In one dimension this equation could be written as $v_{\rm ac}\,\hat x =v_{\rm ab} \,\hat x + v_{\rm bc}\,\hat x$ where $v_{\rm ac}, \,v_{\rm ab}$ and $v_{\rm bc}$ are components of the velocity in the $\hat x$ direction.
You can think of the $\hat x$ direction as the direction that you have chosen to be positive.

Going back to your equation $v_{\rm ac} =v_{\rm ab} + v_{\rm bc}$ and noting that these are components in a positive direction you have chosen it is not difficult to assign signs.


Suppose that you chose West as your positive direction.

$\vec v_{\rm ac}$ is $30 \,\rm m\,s^{-1}\, East$ and $\vec v_{\rm bc}$ is $10\,\rm m\,s^{-1}\, West $.
$30\,\rm m\,s^{-1}\, East$ is the same as $-30\,\rm m\,s^{-1}\, West$.

$v_{\rm ac} =v_{\rm ab} + v_{\rm bc}\Rightarrow -30 = v_{\rm ab} + 10 \Rightarrow v_{\rm ab} = -40 $

So the velocity of $a$ relative to $b$ is $-40\,\rm m\,s^{-1}\, West$ is the same as $40\,\rm m\,s^{-1}\, East$


On the other hand Suppose that you chose East as your positive direction.

$\vec v_{\rm ac}$ is $30 \,\rm m\,s^{-1}\, East$ and $\vec v_{\rm bc}$ is $10\,\rm m\,s^{-1}\, West $.
$10\,\rm m\,s^{-1}\, West$ is the same as $-10\,\rm m\,s^{-1}\, East$.

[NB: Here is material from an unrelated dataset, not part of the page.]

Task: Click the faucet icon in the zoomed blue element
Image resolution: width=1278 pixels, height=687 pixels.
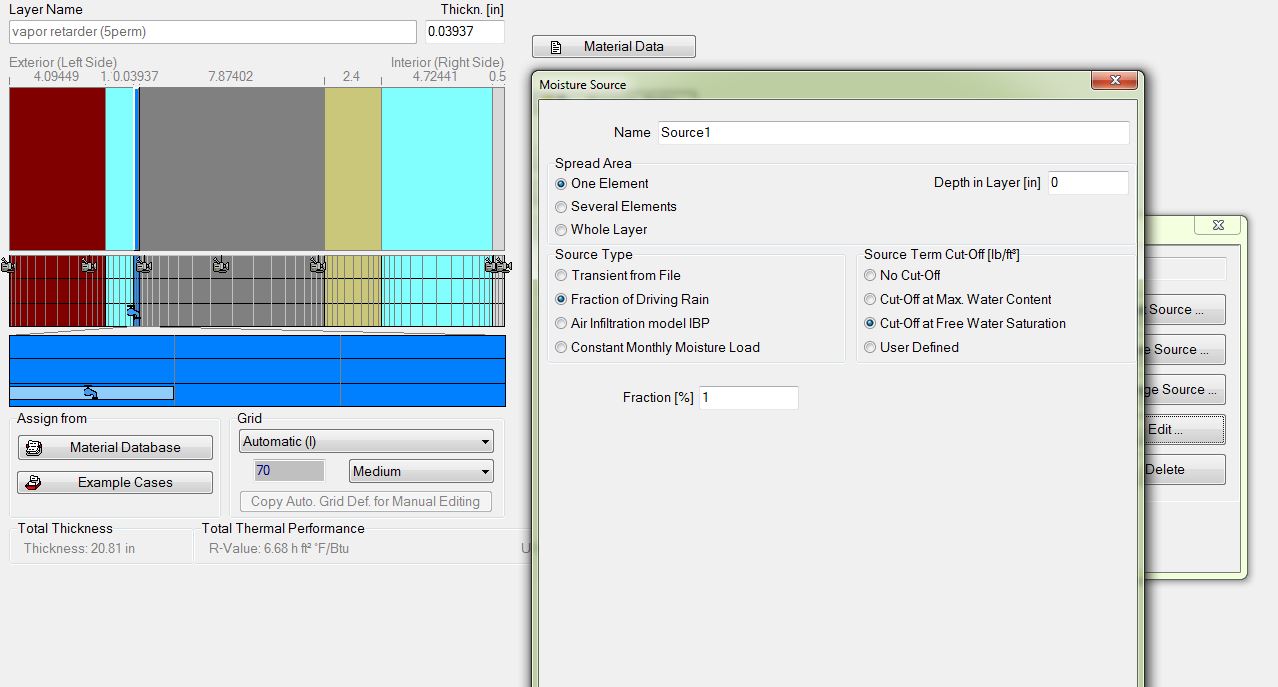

$v_{\rm ac} =v_{\rm ab} + v_{\rm bc}\Rightarrow 30 = v_{\rm ab} + (-10) \Rightarrow v_{\rm ab} = 40 $

So the velocity of $a$ relative to $b$ is still $40\,\rm m\,s^{-1}\, East$


If it was a two or three dimensional problem then all you would need to do is to define two (or three) unit vectors (positive directions) and deal with each of the components in the the two (or three) directions as before.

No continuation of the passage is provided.